Russia’s de facto assertion of military control in Ukraine’s Crimean region has put China in a bind. Moscow’s actions fly in the face of one of China’s longest held tenets of foreign policy: “no interference in the internal affairs of others.” Yet China is loathe to criticize publicly one of the few countries that never criticizes it. So what is Beijing to do?
Reading media headlines in the United States, it would be easy to assume that China had simply cast its lot with Russia. Referring to commentary in state-run media such as the Global Times and Xinhua, many western outlets see Beijing as unequivocally supporting Moscow. And indeed, an editorial in the Global Times is particularly clear in its preference that China stand with Russia. It notes that Russia is China’s “most reliable strategic partner” and urges that China not “disappoint Russia when it finds itself in a time of need.” According to the Global Times, China should prove itself a reliable strategic partner: “This way, we will make friends.” It is tempting to ask what kind of friends China will be making by supporting Russia, but that seems beside the point. As for China’s long-standing commitment to non-interference, the Global Times offers this rather confused commentary: “Some think China’s policy of non-interference will be tested in this matter, and that if China supports Russia, it will become ensnared in a diplomatic trap. This is the mentality of the weak. The West has interfered in the internal affairs of many countries, but never admitted it.”
Yet before we assume that the Global Times is a government mouthpiece, I am mindful of a meeting I had a few years back with officials from China’s Ministry of Foreign Affairs (MOFA). They were emphatic in arguing that the Chinese media—whether state-funded or not—were not a reliable proxy for official Chinese policy. Indeed, there is nothing to date in statements by the PRC’s foreign ministry to suggest that Chinese President Xi Jinping is prepared to hold hands with Putin and jump off a diplomatic cliff. Here is what MOFA spokesman Qin Gang has said thus far: “It is China’s longstanding position not to interfere in others’ internal affairs. We respect the independence, sovereignty and territorial integrity of Ukraine.” And further, he noted, “We understand the historical background of the Ukraine issue, and the complexity of the current reality. As I have said yesterday, to get to this point today, things happened for a reason. We hope that all parties can, through dialogue and consultation, find a political situation, prevent further escalation and work together to safeguard peace and stability in the region.”

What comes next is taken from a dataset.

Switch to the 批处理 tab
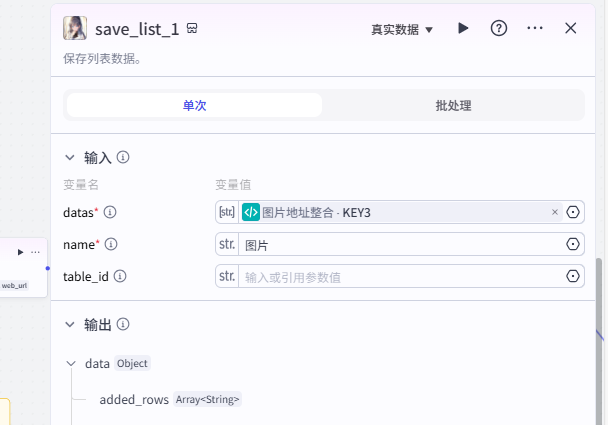 [x=453, y=105]
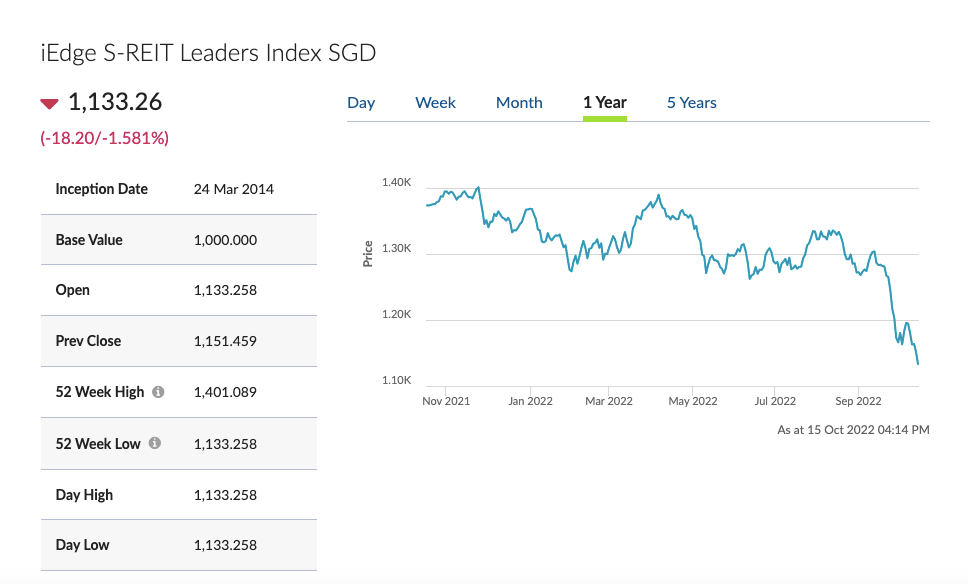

What is behind China’s failure to stand up for Moscow? As Voice of America has reported, China has strong business interests in Ukraine that would undoubtedly be threatened were China to come out in support of Russia. Ukraine is a major source of arms for China and a growing partner in China’s resource quest. For example, Ukraine has agreed to lease 5% of its land to China for agricultural purposes in exchange for Chinese infrastructure investment. Of course these deals were struck under ousted Ukrainian President Viktor Yanukovych. It is possible that the new government will not recognize or revoke them if they were struck under terms perceived as unequal by the new government. Certainly, however, Chinese-Ukrainian business relations will suffer more if Beijing overtly backs Moscow.
In addition, China’s relationship with Russia is more complicated than it might first appear. Nominally, the two are partners, sharing common cause in the United Nations Security Council, the Shanghai Cooperation Organization, and gatherings of the BRICs. Yet beneath the surface, there is competition between the two authoritarian giants, particularly for leadership in Central Asia, and a historical lack of trust among many within the broader citizenry of each country.
There is a lot at stake for China—far more than the Global Times appears to realize. Non-interference has stood China in good stead, justifying inaction in many crisis situations from Sudan to Syria to North Korea. Non-interference also applies to China itself and Beijing’s long-standing concern that others might want to meddle in China’s internal affairs. Let’s not forget that all along China’s periphery are provinces and autonomous regions with restive minorities that boast closer ethnic and/or cultural ties to China’s neighbors than to Beijing. What if Mongolia stirred up trouble in Inner Mongolia, or some of the Central Asian states such as Kazakhstan or Kyrgyzstan caused problems in Xinjiang?
Letting Russia have its way would undermine China’s relationship with Ukraine and cost Beijing significant credibility abroad. Of course, it is possible that as time goes on, other considerations could emerge. Beijing might see merit in supporting Moscow, for example, in exchange for Moscow’s support of Beijing’s maritime ambitions. But for now, as the Ministry of Foreign Affairs appears to realize, sometimes when a friend has a bad idea, you just have to say no.